Problem Statement:
Let $(M,g)$ be a closed (semi-)Riemannian manifold of dimension n and signature (number of negative eigenvalues) $d$. We define the Hodge star operation on it as the unique isomorphism
\begin{align*} \star:\Omega^k(M) &\to \Omega^{n-k}(M), \\ \omega &\mapsto \star \omega \\ \end{align*}
such that the following holds:
$$\forall \omega, \eta \in \Omega^k(M): \omega \wedge \star \eta = (-1)^d ⟨\omega,\eta⟩ \ vol \tag1$$
where $vol := \sqrt{g} \ \mathrm{d} x^1 \wedge ... \wedge \mathrm{d}x^n$ is the canonical volume form, and $⟨ \, ,\, ⟩: \Omega^k(M) \times \Omega^k(M) \to \mathbb{R}$ is the unique extension of the metric to spaces of $k$-forms, defined by
$$⟨v^1\wedge...\wedge v^k,w^1\wedge...\wedge w^k⟩ := \mathrm{det}(g(v^i,w^j)) \tag2$$
where $v^1,...,v^k,w^1,...,w^k \in \Omega(M)$.
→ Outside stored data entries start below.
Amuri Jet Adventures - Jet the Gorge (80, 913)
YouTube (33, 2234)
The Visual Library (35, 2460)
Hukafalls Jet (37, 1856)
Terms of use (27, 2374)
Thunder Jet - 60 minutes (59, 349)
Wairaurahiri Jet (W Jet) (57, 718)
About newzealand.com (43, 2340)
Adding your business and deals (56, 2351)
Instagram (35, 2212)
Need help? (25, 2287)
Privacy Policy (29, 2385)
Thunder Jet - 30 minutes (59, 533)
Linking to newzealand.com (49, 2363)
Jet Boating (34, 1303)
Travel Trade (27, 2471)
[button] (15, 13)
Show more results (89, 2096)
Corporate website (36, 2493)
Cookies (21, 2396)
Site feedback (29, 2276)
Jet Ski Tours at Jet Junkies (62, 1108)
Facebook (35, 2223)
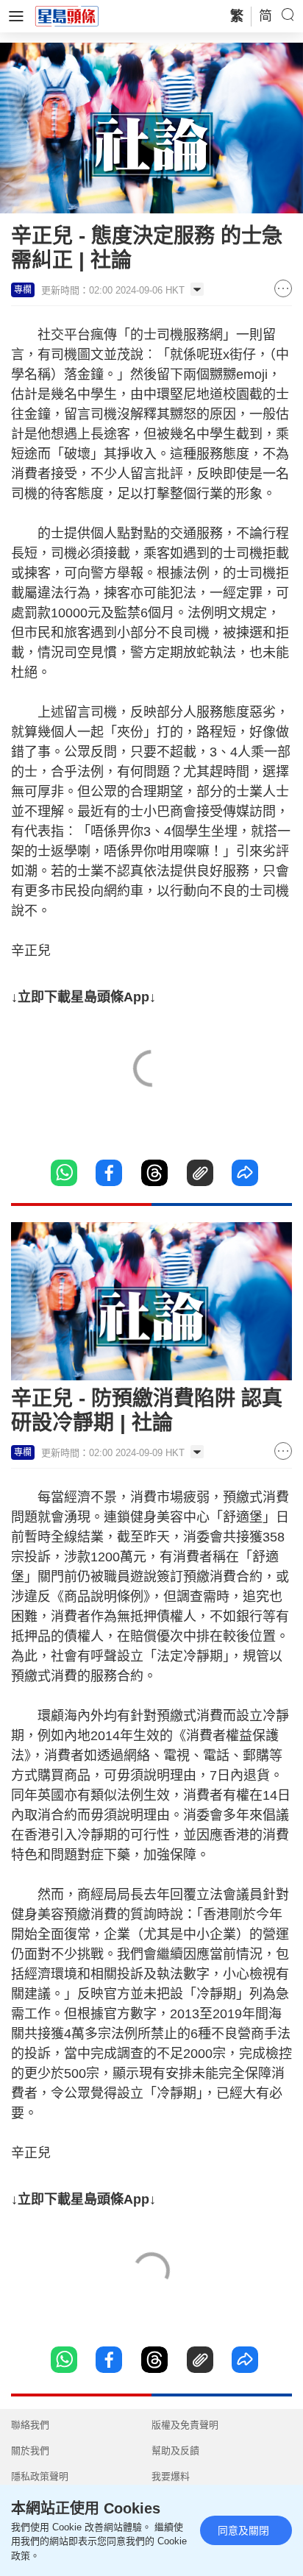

It is easy to check that the inverse of the Hodge star operator $\star^{-1} : \Omega^{n-k}(M) \to \Omega^k(M)$ is given by
$$ \star^{-1} = (-1)^{k(n-k)+d}\ \star \tag3$$
Having established that, define the co-differential operator $\delta : \Omega^k(M) \to \Omega^{k-1}(M)$ by the following expression:
$$ \delta := (-1)^k \star^{-1} \circ \ \textrm{d} \circ \star \tag4$$
Now we know the following theorem
$$ \forall \alpha \in \Omega^{k-1}(M) \text{ and } \beta \in \Omega^{k}(M): \quad ⟨ \mathrm{d}\alpha, \beta⟩ = ⟨\alpha, \delta\beta⟩ \tag5$$
Given this setup, let $X \in \mathfrak{X}(M)$ and $ \alpha = \iota_X (g)$. I want to prove that
$$ \mathcal{L}_X (vol) = -\delta \alpha \ vol \tag6$$
Attempt at Solution:
Take an arbitrary $f \in \Omega^0(M)$. Using eqn. (5), we can write
$$ ⟨ \delta \alpha, f⟩ = ⟨ \alpha, \mathrm{d}f⟩ = ⟨ X, grad(f)⟩ = X(f) = \mathcal{L}_X (f) \tag7$$
Now assuming that $ \mathcal{L}_X (fvol) = \mathrm{d}\iota_X (f vol) = 0$, by the Leibniz rule, we have that
$$ \mathcal{L}_X (f) vol = - f \mathcal{L}_X (vol) = -⟨ \mathcal{L}_X (vol), f⟩ \tag8$$
From eqn. (7) and (8), we have our result (6) because $f$ is arbitrary.
Now, the real problem here is to prove that $$\mathrm{d}\iota_X (f vol) = 0 \tag9$$
Since M is closed, I only know that $\int_M \mathrm{d}\iota_X (f vol) = 0$, which actually prompts me to change definition (1) to introduce an integral symbol on the left hand side, which some textbooks do but I do not want to.